Per uscire dalla morsa della crisi il settore dei bovini da carne ci riprova con il Sistema di qualità nazionale (Sqn), una strategia che potrebbe assicurare un duplice vantaggio.
Innanzitutto, informare il consumatore sulla provenienza delle carni, elemento da non sottovalutare sia alla luce dei recenti scandali alimentari sulla carne di cavallo che per la volontà dell’Unione europea di eliminare l’etichettatura d’origine per le carni bovine, sostituendola con un generico marchio “made in Ue”.
Parallelamente, assicurare una visibilità alla filiera italiana, nella speranza prima o poi di ottenere un rimbalzo positivo sulla redditività degli allevamenti.

“Abbiamo inoltrato ieri alcune modifiche al disciplinare, come ci ha richiesto il ministero delle Politiche agricole – anticipa Fabiano Barbisan, presidente di Unicarve e del consorzio di secondo grado Italia Zootecnica, che ha presentato al Mipaaf la domanda per l’Sqn sul vitellone ai cereali -. Speriamo che, trattandosi solo di revisioni di natura tecnica, il via libera da Roma arrivi prima di agosto e la pratica sia approvata dall’Unione europea entro il prossimo ottobre”.

Una tempistica che Antonio Zampedri, presidente del consorzio AB Carni di Bagnolo Mella (Brescia), definisce “troppo ottimistica”. Se va bene, insomma, “si potranno avere notizie non prima della fine dell’anno, ma ad essere molto ottimisti”.
La posizione del numero uno del consorzio bresciano è piuttosto scettica nei confronti del Sistema di qualità nazionale. “Abbiamo problemi ben più seri, come il calo del numero di allevamenti – dice Zampedri -. Nel 2013 abbiamo perso il 30% degli allevamenti, stritolati da costi di produzione eccessivi e un mercato debole, aggravato dalla crisi dei consumi”.
Morale, si perdono dai 200 ai 300 euro per toro. E su questa posizione nessuna divergenza di vedute fra Barbisan e Zampedri.
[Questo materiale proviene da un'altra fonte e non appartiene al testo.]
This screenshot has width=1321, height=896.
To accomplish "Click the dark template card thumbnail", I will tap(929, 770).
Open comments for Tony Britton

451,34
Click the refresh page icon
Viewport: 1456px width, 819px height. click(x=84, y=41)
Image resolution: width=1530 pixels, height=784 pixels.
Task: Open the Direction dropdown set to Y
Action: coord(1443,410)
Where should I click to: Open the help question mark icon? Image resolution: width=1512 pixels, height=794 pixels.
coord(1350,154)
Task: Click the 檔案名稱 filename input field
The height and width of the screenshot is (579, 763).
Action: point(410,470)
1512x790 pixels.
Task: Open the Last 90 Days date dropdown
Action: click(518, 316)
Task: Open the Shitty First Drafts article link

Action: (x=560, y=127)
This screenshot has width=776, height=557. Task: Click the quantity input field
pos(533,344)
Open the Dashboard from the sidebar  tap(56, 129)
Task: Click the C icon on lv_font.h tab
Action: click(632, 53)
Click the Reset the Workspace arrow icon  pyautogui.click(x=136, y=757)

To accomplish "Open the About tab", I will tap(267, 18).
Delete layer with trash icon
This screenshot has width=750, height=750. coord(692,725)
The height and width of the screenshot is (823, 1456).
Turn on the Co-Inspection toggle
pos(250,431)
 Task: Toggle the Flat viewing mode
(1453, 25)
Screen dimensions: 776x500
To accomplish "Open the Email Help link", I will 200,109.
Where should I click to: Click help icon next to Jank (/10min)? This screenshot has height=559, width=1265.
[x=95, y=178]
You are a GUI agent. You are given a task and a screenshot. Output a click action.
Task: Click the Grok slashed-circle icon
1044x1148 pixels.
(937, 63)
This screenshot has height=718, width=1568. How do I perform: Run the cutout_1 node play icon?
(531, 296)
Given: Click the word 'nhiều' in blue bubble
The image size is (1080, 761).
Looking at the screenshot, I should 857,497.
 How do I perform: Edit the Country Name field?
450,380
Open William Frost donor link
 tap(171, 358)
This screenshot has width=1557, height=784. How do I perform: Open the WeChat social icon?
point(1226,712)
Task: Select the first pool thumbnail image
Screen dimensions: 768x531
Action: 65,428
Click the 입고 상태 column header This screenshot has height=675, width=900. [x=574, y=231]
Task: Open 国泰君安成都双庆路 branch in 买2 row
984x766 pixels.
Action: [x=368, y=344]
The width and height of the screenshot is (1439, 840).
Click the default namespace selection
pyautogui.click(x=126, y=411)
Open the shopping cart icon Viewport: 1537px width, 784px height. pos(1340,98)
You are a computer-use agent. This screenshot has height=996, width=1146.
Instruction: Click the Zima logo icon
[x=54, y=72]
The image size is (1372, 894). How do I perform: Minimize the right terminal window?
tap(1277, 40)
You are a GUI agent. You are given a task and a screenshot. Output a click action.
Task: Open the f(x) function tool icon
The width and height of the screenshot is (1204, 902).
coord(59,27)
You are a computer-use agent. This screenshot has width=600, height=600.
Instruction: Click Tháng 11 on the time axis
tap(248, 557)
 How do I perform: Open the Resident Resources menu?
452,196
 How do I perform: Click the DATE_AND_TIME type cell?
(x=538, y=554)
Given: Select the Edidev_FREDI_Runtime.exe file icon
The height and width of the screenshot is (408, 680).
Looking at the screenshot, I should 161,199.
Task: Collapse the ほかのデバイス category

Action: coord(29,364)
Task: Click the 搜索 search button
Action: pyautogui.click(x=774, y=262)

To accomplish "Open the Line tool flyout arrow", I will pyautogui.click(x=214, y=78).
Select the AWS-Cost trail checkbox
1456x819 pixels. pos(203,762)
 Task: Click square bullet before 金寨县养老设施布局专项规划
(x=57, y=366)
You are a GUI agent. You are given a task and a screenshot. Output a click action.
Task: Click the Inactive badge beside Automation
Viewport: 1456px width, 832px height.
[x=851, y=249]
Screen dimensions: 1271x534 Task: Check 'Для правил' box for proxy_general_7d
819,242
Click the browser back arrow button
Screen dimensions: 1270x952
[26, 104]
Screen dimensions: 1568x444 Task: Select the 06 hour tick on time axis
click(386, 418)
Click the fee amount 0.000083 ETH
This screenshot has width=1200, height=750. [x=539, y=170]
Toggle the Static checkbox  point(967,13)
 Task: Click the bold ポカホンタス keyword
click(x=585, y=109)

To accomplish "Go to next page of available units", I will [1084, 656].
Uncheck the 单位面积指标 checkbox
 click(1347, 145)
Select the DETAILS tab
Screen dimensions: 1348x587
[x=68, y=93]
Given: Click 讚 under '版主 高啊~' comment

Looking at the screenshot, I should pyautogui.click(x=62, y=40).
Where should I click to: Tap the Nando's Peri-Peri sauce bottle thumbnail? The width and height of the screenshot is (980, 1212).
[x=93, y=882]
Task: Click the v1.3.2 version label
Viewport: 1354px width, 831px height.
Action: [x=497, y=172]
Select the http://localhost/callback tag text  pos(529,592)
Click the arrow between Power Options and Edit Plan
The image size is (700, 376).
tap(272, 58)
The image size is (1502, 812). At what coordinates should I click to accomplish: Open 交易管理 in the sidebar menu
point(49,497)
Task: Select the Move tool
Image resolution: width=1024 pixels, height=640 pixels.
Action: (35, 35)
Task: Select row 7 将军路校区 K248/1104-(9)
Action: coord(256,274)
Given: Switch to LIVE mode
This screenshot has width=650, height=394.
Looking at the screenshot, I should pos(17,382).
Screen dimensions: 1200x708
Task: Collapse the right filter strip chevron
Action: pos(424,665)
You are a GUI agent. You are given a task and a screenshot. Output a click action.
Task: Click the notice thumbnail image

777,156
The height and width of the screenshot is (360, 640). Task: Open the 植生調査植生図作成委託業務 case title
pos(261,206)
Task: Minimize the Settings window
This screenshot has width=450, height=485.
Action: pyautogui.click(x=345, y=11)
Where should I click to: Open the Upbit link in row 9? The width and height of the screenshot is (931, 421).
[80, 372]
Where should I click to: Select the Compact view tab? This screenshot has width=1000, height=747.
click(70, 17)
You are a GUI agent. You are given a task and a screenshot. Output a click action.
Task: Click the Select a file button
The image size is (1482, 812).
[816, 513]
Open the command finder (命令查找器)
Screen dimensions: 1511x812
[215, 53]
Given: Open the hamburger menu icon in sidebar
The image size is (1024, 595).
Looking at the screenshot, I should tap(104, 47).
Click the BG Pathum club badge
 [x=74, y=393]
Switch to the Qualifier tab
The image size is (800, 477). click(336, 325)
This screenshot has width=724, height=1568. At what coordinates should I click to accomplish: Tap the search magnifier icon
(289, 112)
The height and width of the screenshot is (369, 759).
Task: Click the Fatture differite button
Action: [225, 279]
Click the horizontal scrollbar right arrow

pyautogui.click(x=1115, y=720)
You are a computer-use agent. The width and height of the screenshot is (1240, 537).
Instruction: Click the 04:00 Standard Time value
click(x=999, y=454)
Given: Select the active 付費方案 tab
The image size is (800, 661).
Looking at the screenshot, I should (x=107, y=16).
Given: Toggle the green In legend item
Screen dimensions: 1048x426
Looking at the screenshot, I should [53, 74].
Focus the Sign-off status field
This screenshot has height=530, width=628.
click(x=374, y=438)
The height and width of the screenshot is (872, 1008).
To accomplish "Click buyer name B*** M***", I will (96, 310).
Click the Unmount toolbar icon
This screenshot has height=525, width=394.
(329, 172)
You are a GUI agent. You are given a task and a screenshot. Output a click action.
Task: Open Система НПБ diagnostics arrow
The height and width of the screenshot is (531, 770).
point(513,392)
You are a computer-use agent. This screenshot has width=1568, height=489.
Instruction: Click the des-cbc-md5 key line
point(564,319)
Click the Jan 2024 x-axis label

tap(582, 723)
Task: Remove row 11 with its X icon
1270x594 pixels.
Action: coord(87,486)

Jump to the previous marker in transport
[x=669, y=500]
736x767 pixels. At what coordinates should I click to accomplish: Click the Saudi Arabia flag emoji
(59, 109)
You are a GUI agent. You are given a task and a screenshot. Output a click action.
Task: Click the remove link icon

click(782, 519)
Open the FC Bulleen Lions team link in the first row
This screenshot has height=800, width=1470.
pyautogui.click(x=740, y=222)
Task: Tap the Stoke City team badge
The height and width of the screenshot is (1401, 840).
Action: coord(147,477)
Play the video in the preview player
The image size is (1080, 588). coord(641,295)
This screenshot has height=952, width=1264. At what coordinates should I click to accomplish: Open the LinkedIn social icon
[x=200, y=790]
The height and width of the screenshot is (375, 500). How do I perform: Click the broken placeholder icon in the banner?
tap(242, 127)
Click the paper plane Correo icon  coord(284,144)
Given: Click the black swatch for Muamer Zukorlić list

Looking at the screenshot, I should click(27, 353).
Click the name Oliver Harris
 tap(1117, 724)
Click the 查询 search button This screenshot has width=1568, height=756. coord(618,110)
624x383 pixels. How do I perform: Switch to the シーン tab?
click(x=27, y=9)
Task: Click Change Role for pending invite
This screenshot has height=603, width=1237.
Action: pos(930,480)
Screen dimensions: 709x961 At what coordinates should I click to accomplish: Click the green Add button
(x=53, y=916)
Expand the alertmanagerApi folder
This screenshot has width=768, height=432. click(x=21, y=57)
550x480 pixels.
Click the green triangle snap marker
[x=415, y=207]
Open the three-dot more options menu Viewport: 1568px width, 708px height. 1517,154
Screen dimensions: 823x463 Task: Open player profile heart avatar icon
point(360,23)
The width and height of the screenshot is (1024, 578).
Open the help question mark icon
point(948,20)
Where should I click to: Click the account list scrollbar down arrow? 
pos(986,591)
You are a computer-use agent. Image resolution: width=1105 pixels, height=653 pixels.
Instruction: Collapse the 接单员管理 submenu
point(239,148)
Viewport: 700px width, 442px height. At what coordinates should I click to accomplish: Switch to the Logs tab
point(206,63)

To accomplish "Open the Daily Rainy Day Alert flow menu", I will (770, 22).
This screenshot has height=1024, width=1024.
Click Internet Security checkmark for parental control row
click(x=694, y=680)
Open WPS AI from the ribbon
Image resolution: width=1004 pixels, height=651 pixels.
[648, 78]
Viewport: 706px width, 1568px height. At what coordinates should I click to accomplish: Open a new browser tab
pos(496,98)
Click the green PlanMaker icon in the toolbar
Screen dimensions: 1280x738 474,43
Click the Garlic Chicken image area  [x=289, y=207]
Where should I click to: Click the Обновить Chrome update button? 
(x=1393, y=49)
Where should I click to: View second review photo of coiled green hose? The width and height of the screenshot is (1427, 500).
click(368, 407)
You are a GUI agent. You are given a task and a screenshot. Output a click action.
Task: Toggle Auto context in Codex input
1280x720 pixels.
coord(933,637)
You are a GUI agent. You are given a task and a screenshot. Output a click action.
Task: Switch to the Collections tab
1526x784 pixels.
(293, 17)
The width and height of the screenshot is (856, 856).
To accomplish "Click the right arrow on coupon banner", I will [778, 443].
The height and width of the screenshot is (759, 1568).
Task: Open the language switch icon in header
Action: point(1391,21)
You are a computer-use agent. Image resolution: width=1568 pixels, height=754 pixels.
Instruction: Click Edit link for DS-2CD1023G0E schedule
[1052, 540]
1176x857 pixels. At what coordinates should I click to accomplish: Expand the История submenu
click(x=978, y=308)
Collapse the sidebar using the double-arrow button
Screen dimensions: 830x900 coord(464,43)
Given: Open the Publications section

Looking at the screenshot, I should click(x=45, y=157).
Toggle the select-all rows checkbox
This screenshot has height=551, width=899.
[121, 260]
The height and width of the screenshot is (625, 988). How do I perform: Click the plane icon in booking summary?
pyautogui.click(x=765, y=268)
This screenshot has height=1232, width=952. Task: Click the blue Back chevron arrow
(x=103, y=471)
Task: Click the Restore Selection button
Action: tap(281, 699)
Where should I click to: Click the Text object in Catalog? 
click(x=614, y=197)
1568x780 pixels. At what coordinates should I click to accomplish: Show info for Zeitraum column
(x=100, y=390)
“Con uno scenario così drammatico – si interroga il presidente bresciano – chi potrà applicare l’Sqn, quando poi non ci sono adeguati accordi di filiera e la filiera preferisce la carne estera a quella italiana?”.
Il timore che poi il Sistema di qualità nazionale si tramuti nel flop vissuto dalla filiera suinicola all’epoca del Gran suino padano, operazione per ottenere la Dop sulle carni fresche, che venne cassata brutalmente da Bruxelles, per Zampedri è forte.

Secondo il presidente di Italia Zootecnica, che per il 29 giugno ha organizzato un meeting della carne bovina a Padova, il Sistema di qualità nazionale è uno strumento di estremo interesse, “da integrare all’interno di un Piano carni bovine, che rilanci contemporaneamente la bovinicoltura italiana”.
Lo scopo è quello di “arrivare ad avere un mercato dei ristalli alternativo alla Francia”. Determinante, secondo Barbisan, la collaborazione degli allevatori di vacche da latte. “Se i produttori di latte utilizzassero seme sessato per ottenere vitelle – spiega Barbisan – potremmo avere metà uteri liberi per fare incroci con razze da carne e mantenere viva anche la zootecnia nelle aree pedemontane e nei pascoli”.